When you first learn of an investigation for Medicaid fraud, start by:
Discussing the Implications with Your Medical Group
The results of an investigation or audit will impact all practitioners in your medical group or practice. It’s necessary that all doctors and licensed professionals involved in the medical group are involved in early discussions and aware of the investigation. A strategy for defense should include all practitioners, with a focus on those that could be directly involved or implicated by a government investigation.
Performing an Internal Investigation
Once all medical practitioners in your medical group are briefed and aware of the nature of a government investigation, you must determine the level of exposure and risk. The best strategy is an internal investigation into the documentation and practices that could indicate or suggest Medicaid fraud.

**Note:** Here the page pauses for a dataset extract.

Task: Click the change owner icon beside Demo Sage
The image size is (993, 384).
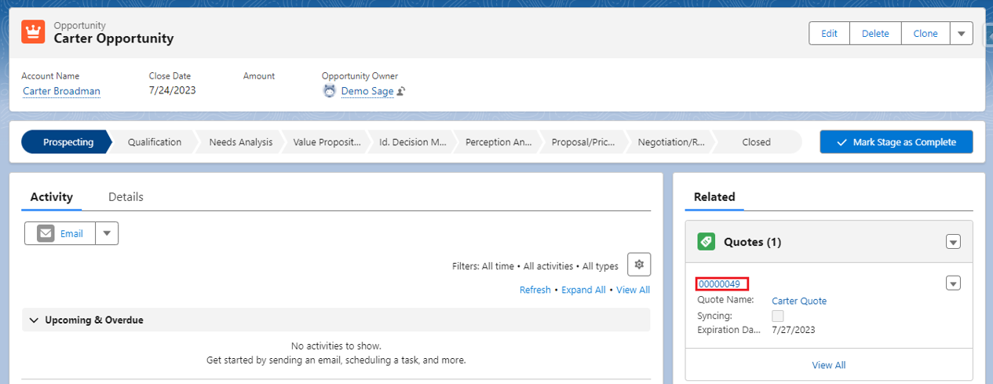Action: pyautogui.click(x=400, y=92)
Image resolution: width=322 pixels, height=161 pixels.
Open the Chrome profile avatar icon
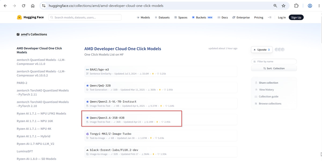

Ceasing Any Improper or Questionable Activities
Your practice should always have a proper compliance plan in place for all Medicaid claims and billing. Practitioners and administrative staff should follow this plan in all instance, but if there are variations or inconsistencies in actual practice, they should be corrected quickly.
Hire an Attorney
The sooner you engage legal counsel to guide your defense against money laundering, the better strategy you can expect for your case. A Medicaid defense lawyer can help determine how to handle an audit, what information to provide during an audit, and how to respond to subpoena questions, should the situation arise.
Consider Your Community and Patient Impact
Criminal charges draw unwanted and negative attention by media outlets, social media channels, and from your patients. You want to minimize the impact of this information by working closely with your attorney and other relevant parties.
If You’re Charged with Medicaid Fraud in Any State
Whether you’re embroiled in a government investigation by Medicaid Fraud Control Units or already facing criminal charges by a state attorney general’s office, you need the assistance of legal counsel. In fact, to protect your medical license and future employment, you need the best possible Medicaid fraud defense available to you.